Руфино быстро, но без суеты собирается в путь-а чем и когда кончится это путешествие, одному богу известно: таких у него еще не было. Руфино сбрасывает с себя штаны и рубашку, в которых ходил в имение Педро-Вермелью повидаться с бароном, и надевает другие; закидывает за спину карабин и сумку, затыкает за пояс два ножа и подвешивает сбоку мачете. Долгим взглядом обводит он свое жилище-гамак, скамейки, посуду, статую Девы Марии. Он кривится и часто моргает, но потом лицо его застывает, делается как каменное. Движения его проворны и точны. Сборы окончены. Он поджигает запальные шнуры, которыми заранее обмотал стол и лавки. Пламя охватывает дом. Руфино, не торопясь, идет к дверям, унося с собою только оружие и сумку. Выйдя наружу, он садится на корточки у стены пустого загона и смотрит, как ласковый ветерок раздувает пожирающий его жилище огонь. Дым идет в его сторону, он кашляет и поднимается на ноги, поправляет все свое снаряжение и уходит прочь, зная, что в Кеймадасе ему больше не бывать. Он даже не замечает флагов и плакатов, развешанных на станции в честь прибытия 7-го полка и полковника Морейры Сезара.

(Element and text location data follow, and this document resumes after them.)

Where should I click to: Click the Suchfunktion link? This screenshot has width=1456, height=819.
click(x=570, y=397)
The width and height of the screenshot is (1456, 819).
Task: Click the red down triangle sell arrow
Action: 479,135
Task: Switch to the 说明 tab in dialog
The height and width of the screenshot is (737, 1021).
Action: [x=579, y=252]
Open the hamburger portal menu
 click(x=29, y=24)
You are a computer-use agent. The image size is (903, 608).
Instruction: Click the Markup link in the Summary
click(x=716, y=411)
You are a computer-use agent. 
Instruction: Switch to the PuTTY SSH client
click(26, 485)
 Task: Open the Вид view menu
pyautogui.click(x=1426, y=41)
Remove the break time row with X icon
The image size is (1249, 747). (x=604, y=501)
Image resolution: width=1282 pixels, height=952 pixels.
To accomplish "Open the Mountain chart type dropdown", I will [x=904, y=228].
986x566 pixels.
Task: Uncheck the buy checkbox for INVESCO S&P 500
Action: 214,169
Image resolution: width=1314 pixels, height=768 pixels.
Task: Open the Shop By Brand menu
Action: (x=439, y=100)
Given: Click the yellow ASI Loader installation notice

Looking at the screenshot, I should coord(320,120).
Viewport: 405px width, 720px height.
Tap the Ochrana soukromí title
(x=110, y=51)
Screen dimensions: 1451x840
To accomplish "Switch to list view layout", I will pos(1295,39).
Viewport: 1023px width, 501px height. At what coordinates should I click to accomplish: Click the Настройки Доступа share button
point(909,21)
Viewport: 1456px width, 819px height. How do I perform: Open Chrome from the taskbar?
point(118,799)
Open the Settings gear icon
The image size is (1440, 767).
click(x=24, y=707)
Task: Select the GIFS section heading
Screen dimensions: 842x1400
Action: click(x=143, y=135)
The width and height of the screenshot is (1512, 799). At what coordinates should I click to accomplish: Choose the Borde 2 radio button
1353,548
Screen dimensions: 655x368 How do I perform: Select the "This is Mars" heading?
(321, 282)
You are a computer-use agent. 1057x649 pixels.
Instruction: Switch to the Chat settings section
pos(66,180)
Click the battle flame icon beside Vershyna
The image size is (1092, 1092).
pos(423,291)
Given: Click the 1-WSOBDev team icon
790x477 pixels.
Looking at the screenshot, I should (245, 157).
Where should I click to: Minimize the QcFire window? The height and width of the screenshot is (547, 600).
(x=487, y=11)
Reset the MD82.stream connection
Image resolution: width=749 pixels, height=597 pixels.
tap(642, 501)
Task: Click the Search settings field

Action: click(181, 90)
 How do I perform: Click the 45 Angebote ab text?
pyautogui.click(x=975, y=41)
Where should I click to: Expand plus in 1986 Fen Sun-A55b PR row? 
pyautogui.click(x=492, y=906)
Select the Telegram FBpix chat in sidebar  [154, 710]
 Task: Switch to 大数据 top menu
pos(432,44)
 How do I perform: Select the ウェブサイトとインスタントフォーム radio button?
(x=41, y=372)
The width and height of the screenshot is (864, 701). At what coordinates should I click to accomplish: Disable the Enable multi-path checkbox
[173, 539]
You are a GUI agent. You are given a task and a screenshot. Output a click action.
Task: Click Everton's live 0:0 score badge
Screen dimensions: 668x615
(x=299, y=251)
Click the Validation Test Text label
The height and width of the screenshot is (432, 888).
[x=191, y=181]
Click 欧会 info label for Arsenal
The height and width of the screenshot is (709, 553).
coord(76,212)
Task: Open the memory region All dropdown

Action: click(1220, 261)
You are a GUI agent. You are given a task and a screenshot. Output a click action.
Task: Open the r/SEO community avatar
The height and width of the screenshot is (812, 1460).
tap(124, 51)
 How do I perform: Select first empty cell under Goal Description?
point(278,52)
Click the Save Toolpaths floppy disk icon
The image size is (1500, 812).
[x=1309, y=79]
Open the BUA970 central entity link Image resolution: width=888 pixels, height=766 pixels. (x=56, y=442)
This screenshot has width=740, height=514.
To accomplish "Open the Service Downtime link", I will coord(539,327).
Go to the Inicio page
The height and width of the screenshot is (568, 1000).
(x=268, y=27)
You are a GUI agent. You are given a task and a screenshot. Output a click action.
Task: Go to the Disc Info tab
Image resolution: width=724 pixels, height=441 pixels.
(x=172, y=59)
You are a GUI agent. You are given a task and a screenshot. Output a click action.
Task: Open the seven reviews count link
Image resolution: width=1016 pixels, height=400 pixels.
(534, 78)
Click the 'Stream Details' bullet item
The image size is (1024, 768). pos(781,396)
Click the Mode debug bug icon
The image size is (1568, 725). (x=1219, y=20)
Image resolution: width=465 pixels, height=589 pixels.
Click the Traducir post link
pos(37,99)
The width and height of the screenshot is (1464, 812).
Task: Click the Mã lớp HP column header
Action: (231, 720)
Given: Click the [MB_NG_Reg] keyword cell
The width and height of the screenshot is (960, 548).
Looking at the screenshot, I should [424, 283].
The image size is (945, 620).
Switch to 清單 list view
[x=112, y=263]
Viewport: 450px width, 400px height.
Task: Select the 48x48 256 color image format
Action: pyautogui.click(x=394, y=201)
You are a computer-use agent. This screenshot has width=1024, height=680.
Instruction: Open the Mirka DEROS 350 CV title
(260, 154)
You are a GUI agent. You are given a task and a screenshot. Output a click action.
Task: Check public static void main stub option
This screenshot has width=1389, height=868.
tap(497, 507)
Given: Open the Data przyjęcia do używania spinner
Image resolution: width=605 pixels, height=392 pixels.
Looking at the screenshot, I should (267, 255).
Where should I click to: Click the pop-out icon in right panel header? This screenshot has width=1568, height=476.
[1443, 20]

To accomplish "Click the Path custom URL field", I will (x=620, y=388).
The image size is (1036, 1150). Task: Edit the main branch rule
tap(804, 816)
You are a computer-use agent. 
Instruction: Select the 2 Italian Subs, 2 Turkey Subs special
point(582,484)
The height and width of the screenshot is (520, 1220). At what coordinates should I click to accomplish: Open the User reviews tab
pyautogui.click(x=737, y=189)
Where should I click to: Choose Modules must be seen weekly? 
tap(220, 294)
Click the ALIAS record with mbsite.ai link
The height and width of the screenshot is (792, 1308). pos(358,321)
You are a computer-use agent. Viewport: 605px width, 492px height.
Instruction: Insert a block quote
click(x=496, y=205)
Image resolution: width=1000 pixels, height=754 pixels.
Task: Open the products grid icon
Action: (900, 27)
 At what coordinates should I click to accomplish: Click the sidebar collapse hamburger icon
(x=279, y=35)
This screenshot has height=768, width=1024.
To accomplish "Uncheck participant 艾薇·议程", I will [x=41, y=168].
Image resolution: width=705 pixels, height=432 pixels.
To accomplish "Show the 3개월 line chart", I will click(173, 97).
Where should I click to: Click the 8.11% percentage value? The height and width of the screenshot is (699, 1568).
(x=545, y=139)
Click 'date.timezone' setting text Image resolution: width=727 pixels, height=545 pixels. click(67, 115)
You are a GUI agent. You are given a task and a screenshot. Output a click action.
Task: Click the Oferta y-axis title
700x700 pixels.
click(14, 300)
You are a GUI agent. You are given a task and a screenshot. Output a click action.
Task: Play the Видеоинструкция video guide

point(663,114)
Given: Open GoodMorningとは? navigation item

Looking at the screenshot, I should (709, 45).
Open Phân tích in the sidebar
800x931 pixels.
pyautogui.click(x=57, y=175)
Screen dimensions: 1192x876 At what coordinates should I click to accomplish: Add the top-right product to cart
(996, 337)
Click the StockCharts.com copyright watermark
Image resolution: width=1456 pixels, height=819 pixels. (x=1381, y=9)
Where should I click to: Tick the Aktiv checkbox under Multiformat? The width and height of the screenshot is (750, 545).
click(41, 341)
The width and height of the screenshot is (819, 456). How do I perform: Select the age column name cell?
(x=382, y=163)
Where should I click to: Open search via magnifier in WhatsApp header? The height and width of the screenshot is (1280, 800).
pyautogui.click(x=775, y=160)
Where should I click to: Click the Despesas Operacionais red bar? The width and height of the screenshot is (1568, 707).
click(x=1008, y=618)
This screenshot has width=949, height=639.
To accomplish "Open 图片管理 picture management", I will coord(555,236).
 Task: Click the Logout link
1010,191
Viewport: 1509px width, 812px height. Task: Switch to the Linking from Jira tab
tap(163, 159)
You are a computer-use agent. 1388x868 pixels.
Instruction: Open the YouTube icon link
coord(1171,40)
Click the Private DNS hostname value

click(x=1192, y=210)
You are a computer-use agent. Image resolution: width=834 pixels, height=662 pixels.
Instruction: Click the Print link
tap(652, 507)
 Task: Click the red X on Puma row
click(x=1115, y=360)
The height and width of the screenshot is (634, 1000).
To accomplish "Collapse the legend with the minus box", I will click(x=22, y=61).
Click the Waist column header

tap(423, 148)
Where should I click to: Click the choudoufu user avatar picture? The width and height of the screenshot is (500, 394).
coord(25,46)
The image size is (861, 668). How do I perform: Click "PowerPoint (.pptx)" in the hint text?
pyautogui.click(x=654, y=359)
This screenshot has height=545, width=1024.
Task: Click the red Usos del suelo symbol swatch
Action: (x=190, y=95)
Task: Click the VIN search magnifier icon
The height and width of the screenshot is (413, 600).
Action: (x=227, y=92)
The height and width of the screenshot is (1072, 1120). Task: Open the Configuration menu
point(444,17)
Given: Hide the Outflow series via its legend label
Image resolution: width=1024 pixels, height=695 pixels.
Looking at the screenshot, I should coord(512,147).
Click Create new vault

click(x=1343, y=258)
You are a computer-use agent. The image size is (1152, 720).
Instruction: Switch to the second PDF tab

Через пять дней гибкая, сухощавая, запыленная фигура проводника уже мелькает на улицах Ипупиары. Руфино пришлось опять сделать крюк, чтобы вернуть в церковь нож: он шагал по десять часов в день, отдыхая только в самый зной или глубокой ночью, когда тьма становилась непроглядной. Лишь однажды пришлось ему заплатить за обед, а так пропитание себе он добывал охотой-силками или пулей. В дверях таверны сидят несколько стариков, похожих как близнецы, – они по очереди курят одну трубку. Руфино подходит к ним, снимает шляпу и кланяется. Должно быть, его узнают: старики спрашивают, как там дела в Кеймадасе, видал ли солдат, что слышно о войне. Присев рядом, он рассказывает, что знает, и в свою очередь осведомляется о жителях Ипупиары. Кто умер, отвечают ему, кто уехал на юг искать счастья, а две семьи только недавно ушли в Канудос. С наступлением сумерек Руфино и старики входят в таверну выпить по рюмочке. Палящий дневной зной сменяется приятной прохладой. Руфино исподволь, как полагается, заводит речь о том самом, чего ждут от него старики: он не выказывает никакого интереса и спрашивает вроде бы просто так, от нечего делать. Старики не удивляются его вопросам и отвечают по порядку. Да, побывал тут цирк-не цирк, а бледная его тень, даже не поверишь, что только это и осталось от великолепной труппы Цыгана. Руфино почтительно слушает, как старики вспоминают прежние представления, а потом, улучив минуту, снова гнет свое, и старики, оценив его выдержку и знание приличий, рассказывают о том, что он хотел узнать, чему хотел услышать подтверждение: как появился тут цирк, как, предсказывая судьбу, распевая романсы, паясничая и кривляясь, зарабатывали себе на хлеб Бородатая женщина, Карлик и Дурачок; как не давал им покоя чужеземец безумными расспросами про Канудос; как приехали капанги, состригли его рыжие волосы и увезли с собой труп детоубийцы. О том, что был здесь еще один человек-не циркач и не чужестранец, – старики молчат, а Руфино не спрашивает. Но ни единым словом не помянутая женщина все же возникает в разговоре, когда речь заходит о том, как выхаживали, кормили и лечили рыжего чужака. Знают ли старики, что это жена Руфино? Наверняка знают или догадываются-точно так же они знают или догадываются, о чем можно говорить, а о чем не стоит. Под конец Руфино невзначай осведомляется, в какую сторону ушли циркачи. Он ночует в таверне – хозяин дал ему топчан, – а на рассвете своей ровной рысцой снова пускается в путь.